Abstract
2002
Objectives: COVID-19 pneumonia is documented to produce pulmonary thromboembolism. Despite achieving COVID negative status, few patients continue to be symptomatic, especially with respiratory distress. This has been noted particularly in those patients who had severe pulmonary involvement requiring high flow oxygen administration at the time of admission. It often becomes challenging to correlate the clinical findings, D-dimer values and ultrasonographic evaluation to rule out deep vein thrombosis related acute pulmonary embolism in these patients. Computed tomography pulmonary angiography has many limitations in assessing pulmonary embolism in these patients as there are several other lung findings which can be seen in this cohort. Lung perfusion scintigraphy with SPECT/CT is a valuable tool in evaluation of pulmonary embolism. Lung perfusion scintigraphy in these patients, as a part of evaluation of pulmonary thromboembolism after recovering from COVID-19 pneumonia shows a multitude of findings. The aim of this exhibit is to acquaint the imaging physicians with these findings and hence improve the diagnostic accuracy of pulmonary embolism in these patients.
Methods: Records of lung perfusion scintigraphy with SPECT/CT done in patients with post COVID-19 pneumonia were reviewed. Those patients who had severe symptoms clinically were reviewed for the imaging findings. Typical perfusion finding of a wedge shaped perfusion defect in the planar imaging along with no lung parenchymal changes should be easy to identify as well as strongly suggests the diagnosis of pulmonary embolism. However, some patients might show difficult to interpret images in the planar and SPECT/CT imaging which requires careful analysis of both the perfusion and corresponding CT images.

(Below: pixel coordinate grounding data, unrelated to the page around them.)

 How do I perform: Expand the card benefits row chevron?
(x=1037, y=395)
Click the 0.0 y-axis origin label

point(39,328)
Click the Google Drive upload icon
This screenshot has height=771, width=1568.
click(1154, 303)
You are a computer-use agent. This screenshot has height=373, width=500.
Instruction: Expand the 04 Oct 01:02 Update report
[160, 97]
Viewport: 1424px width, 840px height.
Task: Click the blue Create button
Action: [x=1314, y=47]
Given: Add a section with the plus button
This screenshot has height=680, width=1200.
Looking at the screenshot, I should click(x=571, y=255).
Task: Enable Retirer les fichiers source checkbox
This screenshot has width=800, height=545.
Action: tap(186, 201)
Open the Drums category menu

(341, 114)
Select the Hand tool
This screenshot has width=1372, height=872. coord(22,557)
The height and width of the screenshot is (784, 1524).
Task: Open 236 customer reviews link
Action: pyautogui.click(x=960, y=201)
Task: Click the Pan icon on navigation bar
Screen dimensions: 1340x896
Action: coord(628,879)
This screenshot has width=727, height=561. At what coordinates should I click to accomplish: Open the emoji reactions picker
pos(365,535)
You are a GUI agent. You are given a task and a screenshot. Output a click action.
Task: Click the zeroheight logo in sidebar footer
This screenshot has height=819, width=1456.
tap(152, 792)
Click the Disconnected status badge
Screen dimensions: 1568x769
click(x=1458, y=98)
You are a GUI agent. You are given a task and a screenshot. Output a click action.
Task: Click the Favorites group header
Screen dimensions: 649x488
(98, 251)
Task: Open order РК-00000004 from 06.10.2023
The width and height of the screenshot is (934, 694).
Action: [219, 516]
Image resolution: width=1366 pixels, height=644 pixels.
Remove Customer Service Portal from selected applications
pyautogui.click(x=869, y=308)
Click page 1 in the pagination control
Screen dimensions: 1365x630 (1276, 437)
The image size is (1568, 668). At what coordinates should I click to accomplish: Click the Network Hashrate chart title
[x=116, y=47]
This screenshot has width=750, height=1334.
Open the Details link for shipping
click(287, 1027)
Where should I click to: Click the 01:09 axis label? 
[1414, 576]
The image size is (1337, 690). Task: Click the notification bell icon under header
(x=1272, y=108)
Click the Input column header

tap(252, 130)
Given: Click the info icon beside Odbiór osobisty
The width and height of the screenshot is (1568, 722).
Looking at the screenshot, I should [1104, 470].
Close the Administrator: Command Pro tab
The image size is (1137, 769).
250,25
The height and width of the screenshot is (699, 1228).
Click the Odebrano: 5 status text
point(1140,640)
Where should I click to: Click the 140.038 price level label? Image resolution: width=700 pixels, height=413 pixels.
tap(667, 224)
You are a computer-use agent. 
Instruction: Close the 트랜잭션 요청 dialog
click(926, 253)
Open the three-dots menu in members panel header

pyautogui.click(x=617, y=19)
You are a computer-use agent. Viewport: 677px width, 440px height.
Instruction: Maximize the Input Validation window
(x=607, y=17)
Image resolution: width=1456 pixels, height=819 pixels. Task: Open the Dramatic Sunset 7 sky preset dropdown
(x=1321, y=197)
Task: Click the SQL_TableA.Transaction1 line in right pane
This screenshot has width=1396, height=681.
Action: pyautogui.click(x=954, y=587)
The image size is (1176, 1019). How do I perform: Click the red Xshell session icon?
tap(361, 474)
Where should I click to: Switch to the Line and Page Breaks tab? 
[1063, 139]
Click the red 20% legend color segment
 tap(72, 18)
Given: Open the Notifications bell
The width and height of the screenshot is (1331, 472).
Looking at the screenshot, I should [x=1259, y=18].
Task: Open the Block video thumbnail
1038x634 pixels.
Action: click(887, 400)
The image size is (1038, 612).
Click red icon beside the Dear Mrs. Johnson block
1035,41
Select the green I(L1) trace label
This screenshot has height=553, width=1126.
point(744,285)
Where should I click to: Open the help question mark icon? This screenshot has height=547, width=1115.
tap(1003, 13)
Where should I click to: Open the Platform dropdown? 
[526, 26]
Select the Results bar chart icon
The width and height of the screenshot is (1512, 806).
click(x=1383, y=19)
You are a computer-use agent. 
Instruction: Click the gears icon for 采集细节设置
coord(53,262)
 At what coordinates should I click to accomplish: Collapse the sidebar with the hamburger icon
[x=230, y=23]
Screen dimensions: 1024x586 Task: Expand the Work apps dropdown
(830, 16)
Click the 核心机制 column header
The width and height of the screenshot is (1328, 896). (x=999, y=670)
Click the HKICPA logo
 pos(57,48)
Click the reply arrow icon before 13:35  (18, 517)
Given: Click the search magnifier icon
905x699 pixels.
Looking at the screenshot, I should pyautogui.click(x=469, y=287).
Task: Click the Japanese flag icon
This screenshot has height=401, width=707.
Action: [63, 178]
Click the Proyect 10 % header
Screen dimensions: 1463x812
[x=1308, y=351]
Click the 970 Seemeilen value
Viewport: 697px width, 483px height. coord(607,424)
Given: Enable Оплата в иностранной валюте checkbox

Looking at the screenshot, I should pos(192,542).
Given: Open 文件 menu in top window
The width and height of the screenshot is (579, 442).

Results: Different possible findings of lung perfusion scintigraphy with SPECT/CT are presented. These includes classical wedge shaped segmental defects in the planar as well as SPECT/CT imaging with (matched defects) or without (mismatched defects) corresponding various lung parenchymal findings (diffuse ground glassing, subpleural ground glassing, subsegmental cystic areas, parenchymal consolidation, fibrosis, interlobular reticulation) in the CT images. Apart from the classical segmental defects, a good number of subsegmental perfusion defects are also noted in many cases, which poses a challenge in diagnosing the pulmonary embolism in these patients.
Conclusions: In the wake of COVID-19 pandemic, ventilation scintigraphy carries an inherent risk of COVID-19 exposure to the imaging personnel. However, the lung perfusion scintigraphy with added SPECT/CT imaging serves to overcome the deficiency of ventilation imaging. This exhibit illustrates the common and uncommon perfusion and computed tomography lung findings in those patients who recovered from COVID-19 infection and continue to be symptomatic, requiring supportive therapy. The knowledge of these findings will help the readers in interpreting the clinical and laboratory findings and correlate it with the lung perfusion imaging in any patient who have recovered from COVID-19 infection.